Melania y Donald Trump

El eclipse del 21 de agosto pasado convirtió el día en noche en Bald Head Island, una isla donde vivo, frente a la costa de North Carolina, situada a 33 grados, 51’ latitud Norte y 77 grados, 59’ longitud Oeste. La obscuridad fue corta pero suficiente para que los pájaros dejaran de cantar, las ranas nocturnas salieran a croar y mis cuatro perros entraran a la casa a dormir.

Este total eclipse del Sol, que solo pudo verse desde territorio norteamericano, fue como un mensaje cósmico para que el pueblo estadounidense reflexione sobre el gran eclipse de gobernabilidad nacional y de influencia internacional que hoy sufren los Estados Unidos, como consecuencia de la incapacidad moral e intelectual del presidente Donald Trump.

En efecto, hoy la Casa Blanca está en un caos total, no logra poner en marcha ninguna de las promesas electorales de Trump, y los grupos de odio supremacistas blancos como el Ku Klux Klan, los Neo-nazis y los paramilitares Neo-confederados están creciendo empoderados por la actitud condescendiente del Presidente de los Estados Unidos.

Al mismo tiempo que pasa esto, Trump no deja su admiración por Putin, a pesar de la interferencia rusa en las elecciones estadounidenses y de las nuevas sanciones económicas impuestas a Rusia por el Congreso.

Trump también proclama su admiración por el criminal presidente Duterte de Filipinas, el autoritario Presidente Erdorgan de Turquía y la sectaria teocracia Saudí.

Tanto la condescendencia frente a los grupos supremacistas blancos como la admiración de regímenes autoritarios están haciendo que muchos políticos republicanos tomen distancia de Trump; y que la desaprobación de este, luego de siete meses en el poder, llegue hoy a más del 60 por ciento, un record histórico en los Estados Unidos.

En el plano internacional, el repudio de Trump al Acuerdo de París sobre Cambio Climático ha eclipsado a los Estados Unidos mundialmente; sus dos más importantes aliados europeos, Alemania y Francia, ya han comenzado a distanciarse de la política exterior de los Estados Unidos.

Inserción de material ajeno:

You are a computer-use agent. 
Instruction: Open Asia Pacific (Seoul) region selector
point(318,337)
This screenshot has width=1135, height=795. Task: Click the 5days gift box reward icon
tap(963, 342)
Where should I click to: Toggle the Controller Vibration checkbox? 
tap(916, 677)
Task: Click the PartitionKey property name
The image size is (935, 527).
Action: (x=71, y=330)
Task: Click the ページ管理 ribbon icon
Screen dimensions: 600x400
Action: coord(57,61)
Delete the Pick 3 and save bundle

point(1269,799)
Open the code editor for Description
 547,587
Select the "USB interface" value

Por otro lado, la nueva estrategia de Trump en Afganistán ha convertido este conflicto en una guerra asimétrica perpetua, y su política exterior matona y errática está haciendo que Rusia y China fortalezcan su alianza y que la tiranía de Corea del Norte aproveche para amenazar a los Estados Unidos con sus misiles balísticos.

Hoy solo existe una actitud consistente en la caótica Casa Blanca, y es la violación de la Constitución por el Presidente Trump, quien sigue manteniendo sus grandes negocios internacionales y haciéndose más rico, a pesar que la Constitución de los Estados Unidos prohíbe hacer negocios a los presidentes.

Además de este abuso, que puede terminar en impeachment, las constantes incongruencias, falsedades y tóxicos tweets del presidente Trump atormentan todos los días a los norteamericanos, provocando cada vez más, dudas sobre su capacidad mental y moral.

Washington se asemeja hoy a Roma en los tiempos de Calígula.